House Asks Attorney General to Investigate State Data Breaches
With news breaking last week of a security breach at the Pennsylvania Department of Health and a previous breach at the Department of Human Services, the House has asked the Office of Attorney General to investigate. Since then, it has come to light that personal information of nearly 13,000 personnel and inmates within the state Department of Corrections may have been compromised in recent weeks. The attorney general has previously conducted investigations involving data breaches of Equifax, Uber, the TIO Networks, Nationwide Mutual Insurance Co., Facebook and the Target Corporation. In addition to the call for an investigation, the House has advanced two bills aimed at addressing such breaches: House Bill 1846
would require notice in plain language within 45 days to Pennsylvania residents when there is a breach of security and must include the date of the breach and the toll-free numbers to credit reporting agencies; and House Bill 1847
would amend the Credit Reporting Agency Act to waive the current $10 fee to freeze credit reports and would provide consumers with three months of free credit monitoring following a data breach and three free credit reports for one calendar year after the breach.
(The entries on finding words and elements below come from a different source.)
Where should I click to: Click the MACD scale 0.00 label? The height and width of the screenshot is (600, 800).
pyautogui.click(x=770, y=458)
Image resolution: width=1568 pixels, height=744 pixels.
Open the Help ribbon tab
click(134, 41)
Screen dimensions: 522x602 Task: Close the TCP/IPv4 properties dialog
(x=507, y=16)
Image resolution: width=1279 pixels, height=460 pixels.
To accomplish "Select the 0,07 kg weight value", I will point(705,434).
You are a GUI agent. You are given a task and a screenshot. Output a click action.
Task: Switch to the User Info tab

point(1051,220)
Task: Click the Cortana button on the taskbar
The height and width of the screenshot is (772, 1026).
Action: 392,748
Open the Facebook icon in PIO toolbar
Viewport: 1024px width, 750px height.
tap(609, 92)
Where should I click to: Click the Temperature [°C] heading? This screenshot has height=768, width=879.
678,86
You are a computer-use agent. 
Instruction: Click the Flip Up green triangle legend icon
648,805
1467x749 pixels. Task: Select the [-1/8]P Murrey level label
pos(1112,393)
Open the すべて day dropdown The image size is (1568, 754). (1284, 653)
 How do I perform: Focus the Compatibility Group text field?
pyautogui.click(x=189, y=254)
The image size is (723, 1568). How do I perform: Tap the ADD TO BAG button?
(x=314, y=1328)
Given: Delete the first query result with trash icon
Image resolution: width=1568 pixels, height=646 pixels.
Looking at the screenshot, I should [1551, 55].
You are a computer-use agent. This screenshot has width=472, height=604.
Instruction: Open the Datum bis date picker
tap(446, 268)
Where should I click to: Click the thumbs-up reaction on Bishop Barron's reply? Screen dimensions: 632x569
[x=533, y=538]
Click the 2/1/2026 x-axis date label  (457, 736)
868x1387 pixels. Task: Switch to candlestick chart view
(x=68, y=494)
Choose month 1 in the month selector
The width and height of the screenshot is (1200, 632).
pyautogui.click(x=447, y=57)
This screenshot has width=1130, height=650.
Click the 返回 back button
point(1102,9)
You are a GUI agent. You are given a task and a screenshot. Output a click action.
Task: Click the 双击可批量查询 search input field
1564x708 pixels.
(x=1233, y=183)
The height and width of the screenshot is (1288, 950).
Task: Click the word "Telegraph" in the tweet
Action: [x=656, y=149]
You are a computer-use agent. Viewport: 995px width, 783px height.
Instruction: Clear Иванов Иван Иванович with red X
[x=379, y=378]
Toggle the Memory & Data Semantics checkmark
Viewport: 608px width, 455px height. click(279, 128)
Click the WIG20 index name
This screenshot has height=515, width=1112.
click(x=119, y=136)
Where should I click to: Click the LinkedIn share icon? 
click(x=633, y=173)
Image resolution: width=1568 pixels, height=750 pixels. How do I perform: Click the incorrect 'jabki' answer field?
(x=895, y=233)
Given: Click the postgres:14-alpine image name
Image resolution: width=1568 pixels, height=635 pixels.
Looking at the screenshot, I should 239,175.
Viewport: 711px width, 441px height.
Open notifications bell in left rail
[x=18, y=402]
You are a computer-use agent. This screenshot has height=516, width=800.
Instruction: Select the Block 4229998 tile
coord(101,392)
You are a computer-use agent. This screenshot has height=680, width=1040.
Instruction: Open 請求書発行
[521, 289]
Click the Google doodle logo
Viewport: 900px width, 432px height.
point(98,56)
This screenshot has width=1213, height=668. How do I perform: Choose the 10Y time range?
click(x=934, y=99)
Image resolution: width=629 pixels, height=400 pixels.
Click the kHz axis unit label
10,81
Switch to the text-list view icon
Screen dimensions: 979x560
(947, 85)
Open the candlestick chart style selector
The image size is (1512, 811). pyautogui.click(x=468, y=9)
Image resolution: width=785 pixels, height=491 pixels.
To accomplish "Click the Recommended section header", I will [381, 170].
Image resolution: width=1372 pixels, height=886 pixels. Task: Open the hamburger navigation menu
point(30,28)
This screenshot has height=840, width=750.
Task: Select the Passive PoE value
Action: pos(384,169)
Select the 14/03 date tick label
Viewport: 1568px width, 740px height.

Credit Card Skimming Becomes a Crime
State law now includes criminal penalties for those who steal personal and financial data by skimming the information from credit cards that are used at such places as automatic teller machines (ATMs) or self-pay gas pumps. Until Act 60 of 2018
, possessing these devices was not illegal, even though they have no use other than for criminal, deceitful and deceptive purposes. Anyone convicted of using or possessing a scanning or skimming device now faces a third-degree felony for a first offense and a second-degree felony for a second or subsequent offense. This new law brings Pennsylvania in line with 30 other states that have enacted similar legislation. It takes effect in late August.
Preventing Double Taxation on Mobile Devices
Legislation to prevent the state from collecting double taxes from mobile telecommunications consumers is now law. Act 52 of 2018
excludes the sales of telephones, telephone handsets, modems, tablets and related accessories, including cases, chargers, holsters, clips, hands-free devices, screen protectors and batteries, from being subject to the Gross Receipts Tax. Those devices are already subject to the 6 percent Sales and Use Tax. The change is needed because the Commonwealth had not updated its definition of mobile telecommunication since 2002. During the last 16 years, communications technology has advanced, causing uncertainty about which tax better fits. The new law clarifies the definition of what is subject to the Gross Receipts Tax and is subject to the Sales and Use Tax. Updating these definitions further protects consumers from bureaucratic overreach.
Protect Yourself from Identity Theft
From data breaches to Facebook privacy to dumpster diving, many individuals are left wondering if certain facts about them and their lives are making their way around the world to be used fraudulently. To help keep up with the latest scams and frauds, the Office of Attorney General’s website, at attorneygeneral.gov
, lists advisories for consumers, tips for keeping personal information safe and news about consumer investigations. Specifically, the site offers guides for charitable giving, buying used cars, living trust scams, work-at-home schemes, telemarketing, fraudulent investment and tips for travelers. A special section – with links to brochures and in-person educational programs – is also designed for senior citizens to educate themselves about this fast-growing crime. According to the Office of Attorney General, the Commonwealth of Pennsylvania has the third highest percentage of elderly residents in the United States with nearly 2 million residents over the age of 65. Scam artist of all types take advantage of this and target this generation.